══ PROVIDED ENTRIES
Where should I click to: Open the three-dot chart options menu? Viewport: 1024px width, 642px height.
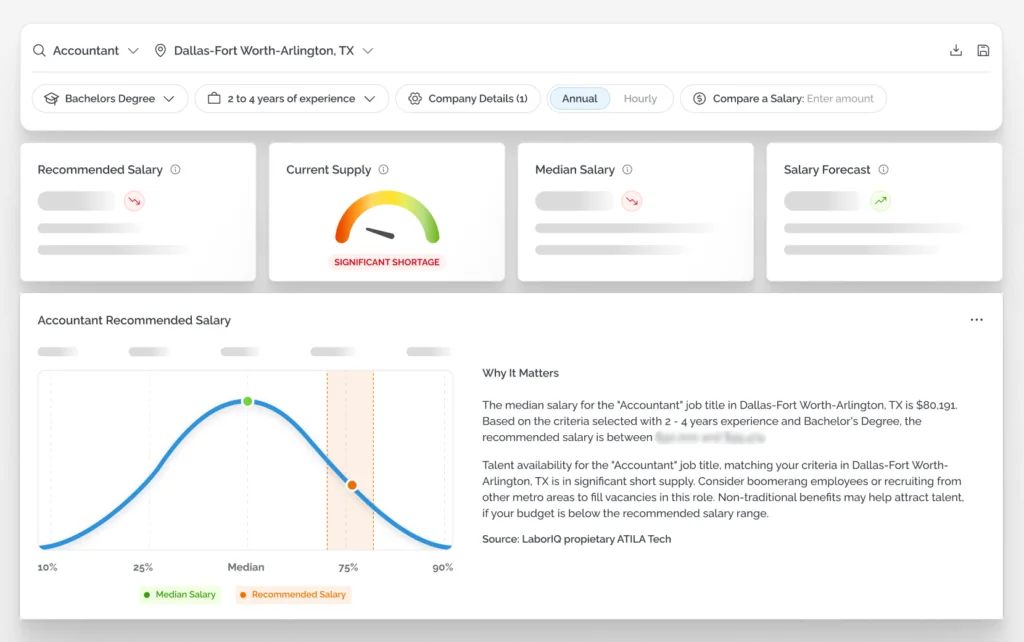pos(976,320)
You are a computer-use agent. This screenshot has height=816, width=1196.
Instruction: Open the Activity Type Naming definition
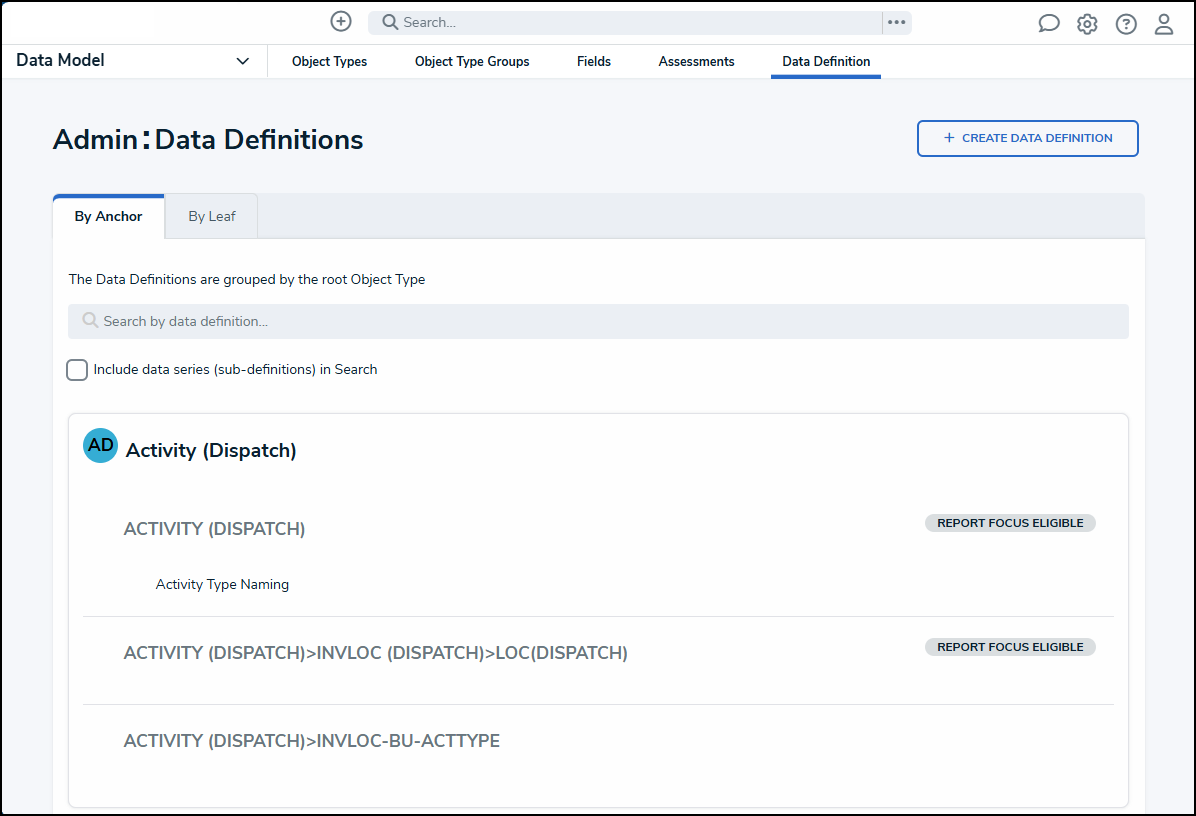(x=222, y=585)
════
WHAT NEEDS TO BE DONE →
The output should consist of the records above, reproduced exactly, without pictures.

SOLUTION FOR THIS TASK →
Where should I click to: Open the three-dot chart options menu? Viewport: 1024px width, 642px height.
pos(976,320)
You are a computer-use agent. This screenshot has height=816, width=1196.
Instruction: Open the Activity Type Naming definition
(x=222, y=585)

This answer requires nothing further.